- [TEXT SEGMENT]:
__________

School Clinics are Healthy

February 21, 1993|By SARA ENGRAMSARA ENGRAM

As a nurse practitioner at one of Baltimore's school-based health clinics, Pat Hauptman knows firsthand the problems caused by lack of adequate access to health care. Like other clinic officials, she also knows that contraceptives are only a small part of the school clinic story.

In recent weeks, plans to make the contraceptive implant Norplant available in school-based clinics have brought national attention to Baltimore. The contraceptive is currently provided only at a school for pregnant girls and new mothers, but criticism of the plan from some city council members and a group of East Baltimore ministers has led to two stormy council meetings and much heated rhetoric.

That's politics. But the day-to-day routine at West Baltimore's Walbrook High School, where Ms. Hauptman works, is a better gauge of reality.

The school-based clinics offer a range of primary care, including routine physicals, sports physicals, dental referrals and mental health and substance abuse counseling. City-wide, only about 14 percent of visits to the clinic involve family planning, for either males or females. There have been no parental complaints -- in large part because parent and community groups are consulted about the operation of the clinics.

No student can be seen by the clinic without a parent's consent. At Walbrook, about 850 students of a total student body of around 1,350 are signed up for clinic care.

In many cases, the school clinic is the only regular health care students receive, except for visits to the emergency room. Sometimes routine visits turn up serious problems. A girl who checked out fine in her ninth-grade physical came back a year later with a significant curvature of the spine. That would be a problem for any adolescent, but for an athletic, vivacious girl who hopes to become a dancer, it could easily mean the end of a cherished dream.

Ms. Hauptman promptly contacted the girl's mother and referred her for treatment. She set up the necessary appointments and made sure the girl got there. Now she is monitoring the case to see that the girl gets the brace she has agreed to wear in hopes of avoiding surgery.

She recalls other serious cases: The girl with a severe heart irregularity that, without the clinic, might still be undetected. The boy whose neck was bulging from a large goiter. The numerous, less serious heart murmurs and arrhythmias, many of them detected in sports physicals required for participation in athletic programs. The countless teeth decayed beyond repair. Dental neglect is a major health problem among teen-agers, Ms. Hauptman says.

Contraceptives are not new in school based clinics. And judging by the posters displayed in the clinic designed to discourage pregnancy, sex is clearly a topic that gets a lot of discussion.

It should. Last year at Walbrook, Ms. Hauptman says there were about two dozen pregnancies. So far this year, there have been fewer than 10. Ms. Hauptman says the students, girls and boys, seem more willing to discuss their sexual behavior with her than other dangerous habits, such as drug abuse.

Norplant is not available at Walbrook's clinic, but girls who are interested can get information about the contraceptive and, if they want to pursue it, they are referred to a city clinic where it can be inserted. So far, there seems to be more curiosity than genuine interest.

For girls who are sexually active and who are "committed to contracept" as clinic lingo puts it, the method of choice remains the pill. Many girls express reservations about the irregular bleeding that is one of Norplant's possible side effects.

__________

- [WORK INSTRUCTIONS]: In the article on Baltimore's school-based clinics, what share of clinic visits city-wide involve family planning?

- [EXCERPTED DATA]:
__________

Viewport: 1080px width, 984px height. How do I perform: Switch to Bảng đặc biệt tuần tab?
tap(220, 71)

__________

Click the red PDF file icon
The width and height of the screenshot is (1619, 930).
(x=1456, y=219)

__________

- [ANSWER BELOW]: About 14 percent.